Flights from Scarcity: The Endless Journeys of Wealth
What Do We Think We’re Finding When We Travel To Far Flung Places?
Part of our subscriber-only series on scarcity and the moral life.
Money allows us to not be locked into any particular place. But there are more adventures to be had than those of the explorers.
Neither Height Nor Depth: The Cosmogony of Wealth
The world’s attention was gripped this week by the disappearance of the Oceangate submersible, with five souls lost. Dying underwater is its own kind of horror. And all of the memes and jokes about their deaths only reflect a world incapable of valuing human life.1 Or at the minimum, the media jokes are fit a world which cannot see mass death events at sea as things which happen to humans.
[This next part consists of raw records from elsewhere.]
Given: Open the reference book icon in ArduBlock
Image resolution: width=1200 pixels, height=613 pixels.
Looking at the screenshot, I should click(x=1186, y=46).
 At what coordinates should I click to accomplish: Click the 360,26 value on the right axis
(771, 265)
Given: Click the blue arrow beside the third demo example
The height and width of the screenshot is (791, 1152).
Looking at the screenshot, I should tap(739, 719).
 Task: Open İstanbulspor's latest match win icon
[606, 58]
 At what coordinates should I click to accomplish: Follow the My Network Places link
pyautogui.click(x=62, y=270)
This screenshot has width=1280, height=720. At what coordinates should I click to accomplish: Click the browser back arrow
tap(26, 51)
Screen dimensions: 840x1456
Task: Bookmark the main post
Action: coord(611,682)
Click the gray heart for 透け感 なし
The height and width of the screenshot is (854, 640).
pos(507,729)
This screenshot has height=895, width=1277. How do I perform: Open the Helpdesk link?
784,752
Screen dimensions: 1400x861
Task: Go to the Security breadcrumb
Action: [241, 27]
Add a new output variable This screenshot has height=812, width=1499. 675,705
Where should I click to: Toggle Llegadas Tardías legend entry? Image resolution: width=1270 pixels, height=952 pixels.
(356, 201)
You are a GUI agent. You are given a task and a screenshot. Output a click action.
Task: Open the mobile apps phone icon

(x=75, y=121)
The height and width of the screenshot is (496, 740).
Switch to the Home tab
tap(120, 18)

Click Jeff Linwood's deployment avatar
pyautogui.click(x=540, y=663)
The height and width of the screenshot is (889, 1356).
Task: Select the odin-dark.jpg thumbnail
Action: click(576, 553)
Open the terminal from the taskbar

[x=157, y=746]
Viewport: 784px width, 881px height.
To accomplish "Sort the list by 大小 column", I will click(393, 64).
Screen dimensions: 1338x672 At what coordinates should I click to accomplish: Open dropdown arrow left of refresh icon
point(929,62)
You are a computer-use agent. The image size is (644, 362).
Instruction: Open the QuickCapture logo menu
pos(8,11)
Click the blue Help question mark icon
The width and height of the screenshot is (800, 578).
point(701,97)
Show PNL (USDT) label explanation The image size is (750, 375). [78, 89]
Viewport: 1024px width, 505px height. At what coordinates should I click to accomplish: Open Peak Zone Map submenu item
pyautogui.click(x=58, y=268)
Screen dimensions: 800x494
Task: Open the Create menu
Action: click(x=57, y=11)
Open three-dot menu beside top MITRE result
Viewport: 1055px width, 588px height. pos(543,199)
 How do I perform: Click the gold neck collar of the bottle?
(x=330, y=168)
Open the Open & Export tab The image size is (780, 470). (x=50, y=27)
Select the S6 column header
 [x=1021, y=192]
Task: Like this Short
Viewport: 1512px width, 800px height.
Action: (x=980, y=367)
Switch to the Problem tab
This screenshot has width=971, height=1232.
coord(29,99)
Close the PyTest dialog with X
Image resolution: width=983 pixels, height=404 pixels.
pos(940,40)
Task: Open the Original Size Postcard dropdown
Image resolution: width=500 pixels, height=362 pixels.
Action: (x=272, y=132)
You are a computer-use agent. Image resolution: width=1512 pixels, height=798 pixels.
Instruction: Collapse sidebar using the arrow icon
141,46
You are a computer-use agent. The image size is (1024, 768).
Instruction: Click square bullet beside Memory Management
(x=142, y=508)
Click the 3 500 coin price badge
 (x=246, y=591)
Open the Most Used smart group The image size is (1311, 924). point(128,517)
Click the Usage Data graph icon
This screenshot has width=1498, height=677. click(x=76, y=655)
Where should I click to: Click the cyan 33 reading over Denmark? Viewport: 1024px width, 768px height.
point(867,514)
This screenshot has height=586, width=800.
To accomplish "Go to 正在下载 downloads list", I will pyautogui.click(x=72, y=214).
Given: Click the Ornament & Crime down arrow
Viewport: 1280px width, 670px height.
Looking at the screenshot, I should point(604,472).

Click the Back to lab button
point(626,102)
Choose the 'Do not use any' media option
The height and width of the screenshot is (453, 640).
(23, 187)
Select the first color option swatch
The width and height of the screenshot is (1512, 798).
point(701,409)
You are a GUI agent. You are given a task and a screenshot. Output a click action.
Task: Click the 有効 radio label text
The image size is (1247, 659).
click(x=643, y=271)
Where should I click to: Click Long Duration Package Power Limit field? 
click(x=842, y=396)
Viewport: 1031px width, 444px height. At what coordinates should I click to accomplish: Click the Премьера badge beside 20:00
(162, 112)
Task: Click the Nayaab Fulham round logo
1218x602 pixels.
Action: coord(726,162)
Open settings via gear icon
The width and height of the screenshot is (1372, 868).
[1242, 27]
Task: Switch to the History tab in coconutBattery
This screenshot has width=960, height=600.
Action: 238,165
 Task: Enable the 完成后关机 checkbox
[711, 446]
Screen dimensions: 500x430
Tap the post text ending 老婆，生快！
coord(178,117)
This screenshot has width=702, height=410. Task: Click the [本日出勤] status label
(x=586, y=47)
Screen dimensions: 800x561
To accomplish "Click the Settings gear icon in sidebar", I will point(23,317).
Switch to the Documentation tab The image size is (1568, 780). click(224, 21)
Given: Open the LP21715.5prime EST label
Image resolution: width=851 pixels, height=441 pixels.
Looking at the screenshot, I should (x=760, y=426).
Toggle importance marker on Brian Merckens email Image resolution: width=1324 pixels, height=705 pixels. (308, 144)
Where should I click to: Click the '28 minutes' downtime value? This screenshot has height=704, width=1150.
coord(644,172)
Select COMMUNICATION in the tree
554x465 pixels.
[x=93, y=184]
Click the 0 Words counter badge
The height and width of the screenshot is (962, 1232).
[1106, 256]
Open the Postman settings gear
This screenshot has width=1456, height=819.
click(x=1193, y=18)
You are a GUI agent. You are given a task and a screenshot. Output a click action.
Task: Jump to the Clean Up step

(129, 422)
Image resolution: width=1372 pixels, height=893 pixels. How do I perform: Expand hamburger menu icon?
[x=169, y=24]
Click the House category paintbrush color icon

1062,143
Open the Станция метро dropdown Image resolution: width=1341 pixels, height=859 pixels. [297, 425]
Visiting the wreckage of the Titanic isn’t an regular occurence, but neither is it apparently that out of the ordinary. James Cameron, the director and erstwhile deep-sea explorer, has apparently been to the wreckage 33 times.2 I don’t see the appeal. As I contemplate a cross-country road trip to Michigan to go camping, the possibility of traveling in a submersible to see the Titanic might as well be in the same category as going to the moon.
Which…..it is, I think: much has been made of the price tag for the trip to the bottom of the Atlantic to visit the Titanic wreck ($250,000), a mere pittance of what Jeff Bezos’ guests allegedly paid. Wealth has always brought with it the ability to travel to exotic locations, whether to remote global locations, to its heights or to its depths. Before there was outer space or the ocean floor, there was the unknown territories across the Atlantic, the undiscovered mountains of Nepal, the pristine hunting grounds of the Sahara.
This is, of course, what money does: it enables travel, not though it’s spending so much as its sheer existence. Money itself was developed as a portable version of goods, to allow for people to not have to travel with great number of goods, but merely with coins banked by banks: easier to travel across the world with a bag of coins than with a herd of cattle. Credit cards allow this luxury to be extended to the masses, allowing folks like you and me to defer our lack of resources and see sights which we don’t have the tangible goats and cattle to trade for.
Money allows for us all to escape the tight orbits of particular places, and enough money allows for an almost infinite escape.
But the path traveled by the wealthy is mimetic: it is one that all are enticed to travel. The depth and height of travel enabled by great wealth is not simply one which allows the traveler to observe the world, but to create what counts as height and depth itself. What began as the travel of one European to the top of Everest now has opened up a whole commercial industry; what began as a novel exploratory venture to recover one of the most famous wrecks in history now exists as a travel tour. That which began in wealth creates a new world in which the ceiling is higher and the floor lower.